Nicotto Town



「個」と「集団」

しろいやみのはてで
 木村裕一 作
 あべ弘士 絵


「あらしのよるに」シリーズの特別編
6巻で雪山の洞窟で身動きとれなくなった時に、メイガブがそれぞれ以前の事を回想する、という話。


急に対象年齢が上がった、というのが第一印象。
メイとガブの気持ちが、より掘り下げられている。


メイの母親がギロ(ガブのいる群れのリーダー)に殺されていた、という設定は、アニメ版では冒頭から描かれるが、原作版では、この特別編で明らかになる。
この事実を知ったメイは、ギロと同じオオカミであるガブを憎んだが、ガブはガブだ、という気持ちが描かれていたりする。

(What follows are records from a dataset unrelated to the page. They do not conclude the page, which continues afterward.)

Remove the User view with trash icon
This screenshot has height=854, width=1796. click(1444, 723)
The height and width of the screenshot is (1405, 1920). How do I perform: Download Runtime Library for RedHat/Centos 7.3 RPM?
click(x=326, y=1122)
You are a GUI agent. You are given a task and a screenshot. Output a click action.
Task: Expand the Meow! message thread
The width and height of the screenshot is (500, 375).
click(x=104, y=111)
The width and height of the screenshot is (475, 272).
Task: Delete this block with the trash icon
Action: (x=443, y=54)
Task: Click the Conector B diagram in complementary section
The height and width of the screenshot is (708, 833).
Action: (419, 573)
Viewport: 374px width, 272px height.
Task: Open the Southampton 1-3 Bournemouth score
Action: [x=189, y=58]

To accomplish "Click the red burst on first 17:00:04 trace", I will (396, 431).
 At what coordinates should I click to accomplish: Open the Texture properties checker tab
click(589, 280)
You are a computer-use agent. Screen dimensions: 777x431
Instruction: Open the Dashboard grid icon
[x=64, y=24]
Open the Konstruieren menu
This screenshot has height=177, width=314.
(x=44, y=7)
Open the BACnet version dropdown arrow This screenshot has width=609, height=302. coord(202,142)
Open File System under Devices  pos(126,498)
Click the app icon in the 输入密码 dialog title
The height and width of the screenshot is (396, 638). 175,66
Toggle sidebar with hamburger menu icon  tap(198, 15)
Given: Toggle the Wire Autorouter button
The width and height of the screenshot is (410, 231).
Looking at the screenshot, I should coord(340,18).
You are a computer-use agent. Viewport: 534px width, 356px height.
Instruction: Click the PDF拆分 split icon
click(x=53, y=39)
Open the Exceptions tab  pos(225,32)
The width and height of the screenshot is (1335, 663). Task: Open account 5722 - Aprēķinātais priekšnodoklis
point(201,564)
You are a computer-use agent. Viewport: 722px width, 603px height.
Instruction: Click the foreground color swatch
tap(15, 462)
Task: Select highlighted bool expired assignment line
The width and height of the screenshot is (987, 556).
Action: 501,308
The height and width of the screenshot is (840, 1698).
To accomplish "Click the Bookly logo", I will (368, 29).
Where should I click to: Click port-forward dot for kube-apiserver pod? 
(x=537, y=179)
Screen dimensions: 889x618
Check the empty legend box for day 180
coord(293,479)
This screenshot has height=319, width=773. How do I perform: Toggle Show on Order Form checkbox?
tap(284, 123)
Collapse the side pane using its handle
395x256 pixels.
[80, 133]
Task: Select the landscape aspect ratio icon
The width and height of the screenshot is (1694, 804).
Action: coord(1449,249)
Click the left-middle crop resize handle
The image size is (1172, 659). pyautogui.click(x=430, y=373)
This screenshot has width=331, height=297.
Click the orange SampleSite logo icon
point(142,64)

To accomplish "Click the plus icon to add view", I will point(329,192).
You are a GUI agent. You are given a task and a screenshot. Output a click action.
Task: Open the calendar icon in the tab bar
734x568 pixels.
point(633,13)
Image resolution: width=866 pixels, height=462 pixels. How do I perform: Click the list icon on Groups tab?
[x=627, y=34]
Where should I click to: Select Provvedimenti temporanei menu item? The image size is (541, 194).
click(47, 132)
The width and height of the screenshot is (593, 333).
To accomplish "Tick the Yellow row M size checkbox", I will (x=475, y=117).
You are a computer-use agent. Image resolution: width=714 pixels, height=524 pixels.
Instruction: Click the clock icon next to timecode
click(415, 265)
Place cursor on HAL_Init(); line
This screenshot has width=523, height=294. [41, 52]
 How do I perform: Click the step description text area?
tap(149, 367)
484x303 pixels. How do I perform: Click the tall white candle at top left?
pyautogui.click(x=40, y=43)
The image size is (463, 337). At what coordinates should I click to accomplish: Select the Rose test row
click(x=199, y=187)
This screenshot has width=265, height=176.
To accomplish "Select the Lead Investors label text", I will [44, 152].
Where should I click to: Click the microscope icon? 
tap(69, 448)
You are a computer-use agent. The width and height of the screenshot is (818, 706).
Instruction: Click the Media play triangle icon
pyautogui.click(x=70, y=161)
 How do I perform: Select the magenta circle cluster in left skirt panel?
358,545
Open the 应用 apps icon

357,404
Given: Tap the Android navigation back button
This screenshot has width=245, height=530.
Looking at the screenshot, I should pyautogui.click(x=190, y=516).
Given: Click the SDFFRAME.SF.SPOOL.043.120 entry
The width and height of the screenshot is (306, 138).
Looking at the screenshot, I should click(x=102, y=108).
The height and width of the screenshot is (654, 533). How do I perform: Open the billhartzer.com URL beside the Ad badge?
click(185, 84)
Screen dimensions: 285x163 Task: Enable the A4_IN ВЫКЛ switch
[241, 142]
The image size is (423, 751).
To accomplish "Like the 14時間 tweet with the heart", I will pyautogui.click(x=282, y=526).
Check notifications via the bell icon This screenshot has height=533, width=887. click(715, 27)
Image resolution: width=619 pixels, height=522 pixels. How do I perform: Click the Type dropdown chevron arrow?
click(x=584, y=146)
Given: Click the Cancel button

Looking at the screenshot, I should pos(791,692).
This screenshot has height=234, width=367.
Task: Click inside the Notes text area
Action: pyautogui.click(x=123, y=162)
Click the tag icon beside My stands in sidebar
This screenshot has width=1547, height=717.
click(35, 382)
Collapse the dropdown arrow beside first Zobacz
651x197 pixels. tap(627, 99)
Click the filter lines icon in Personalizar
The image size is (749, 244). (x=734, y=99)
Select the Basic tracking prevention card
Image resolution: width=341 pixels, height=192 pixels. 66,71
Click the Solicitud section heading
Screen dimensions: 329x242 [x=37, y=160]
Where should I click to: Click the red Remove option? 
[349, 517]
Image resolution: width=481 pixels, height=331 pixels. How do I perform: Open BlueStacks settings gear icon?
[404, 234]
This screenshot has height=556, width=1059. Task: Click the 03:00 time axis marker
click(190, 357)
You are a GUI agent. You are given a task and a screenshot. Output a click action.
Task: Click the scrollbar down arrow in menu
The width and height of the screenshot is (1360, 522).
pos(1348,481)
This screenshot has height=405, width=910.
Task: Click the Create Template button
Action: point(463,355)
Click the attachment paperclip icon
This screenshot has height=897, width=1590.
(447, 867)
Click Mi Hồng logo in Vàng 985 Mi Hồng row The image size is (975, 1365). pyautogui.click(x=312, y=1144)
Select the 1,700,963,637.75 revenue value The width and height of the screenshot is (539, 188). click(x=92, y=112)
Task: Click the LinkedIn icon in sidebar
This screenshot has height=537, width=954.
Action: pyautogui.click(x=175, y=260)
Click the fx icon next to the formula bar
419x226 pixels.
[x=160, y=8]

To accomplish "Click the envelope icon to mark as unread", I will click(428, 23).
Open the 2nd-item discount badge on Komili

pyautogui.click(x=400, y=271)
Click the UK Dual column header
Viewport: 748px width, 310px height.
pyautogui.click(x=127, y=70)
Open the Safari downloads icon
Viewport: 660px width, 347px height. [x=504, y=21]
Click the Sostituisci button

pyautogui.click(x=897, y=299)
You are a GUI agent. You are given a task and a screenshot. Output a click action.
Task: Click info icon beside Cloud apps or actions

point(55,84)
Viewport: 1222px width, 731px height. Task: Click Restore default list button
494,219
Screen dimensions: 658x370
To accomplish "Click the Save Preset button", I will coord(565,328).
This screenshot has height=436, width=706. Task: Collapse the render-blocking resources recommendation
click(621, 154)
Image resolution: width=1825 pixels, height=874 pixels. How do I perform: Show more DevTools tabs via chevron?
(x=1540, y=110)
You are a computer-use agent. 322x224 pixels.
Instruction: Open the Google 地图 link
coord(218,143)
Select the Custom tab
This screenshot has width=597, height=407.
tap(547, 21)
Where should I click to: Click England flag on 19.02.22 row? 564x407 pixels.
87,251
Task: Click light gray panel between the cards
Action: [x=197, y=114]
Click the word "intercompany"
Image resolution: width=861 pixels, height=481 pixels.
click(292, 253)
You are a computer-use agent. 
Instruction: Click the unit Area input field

実際の社会でも「オオカミ」という「集団」(しかも自らの偏見でイメージを作り上げた集団)で相手を見て、「ガブ」という「個」では見ない人がいる。
・・・と言うより、お互い先入観なしで、個人と個人として、相対した時、「悪い人」に会う、というのは、そうそうあるものではない(と思う)


相手が個性を持つ「個」だと、あまり強く責められないのに、顔のない「集団」だと、平気で責められるのは、なぜだろう?
「個」に対する攻撃だと、その「圧力」の大きさがよく分かり、自分でもひるんでしまうが、「集団」だと、その「圧力」が分散されるのが何となく感じ取れるからだろうか?
その線引きは、どの辺りにあるのだろう?


ちなみに本書は、この事がメインのテーマではない。
一部のエピソードから、こんな事に考えが至ってしまった、というだけなので、悪しからず。

アバター
2014/07/06 15:14
絵本、アニメの他にマンガ版、小説版もありますね。
中古で、全て揃っているのがあったので、必殺「大人買い」をやってしまいました。

ところで、(今回もですが)自分の本の感想の場合、本の内容から、かなり脱線していくのも少なくないです・・・。

アバター
2014/07/05 22:48
あらしの夜にはアニメでしか見たことはありませんが、中々奥深い作品ですね。
Tuckerさんのブログで掘り下げて考えてらっしゃることに感銘を受けました。
俺は物凄くサラッと見てしまったので…。

集団を攻めやすいのは顔が見えないからに他ならないと思います。
さらに集団が集団を攻めると無責任さに拍車がかかります。自分は安全圏に居られるっていう傲慢さが出てくるんじゃないかと思います。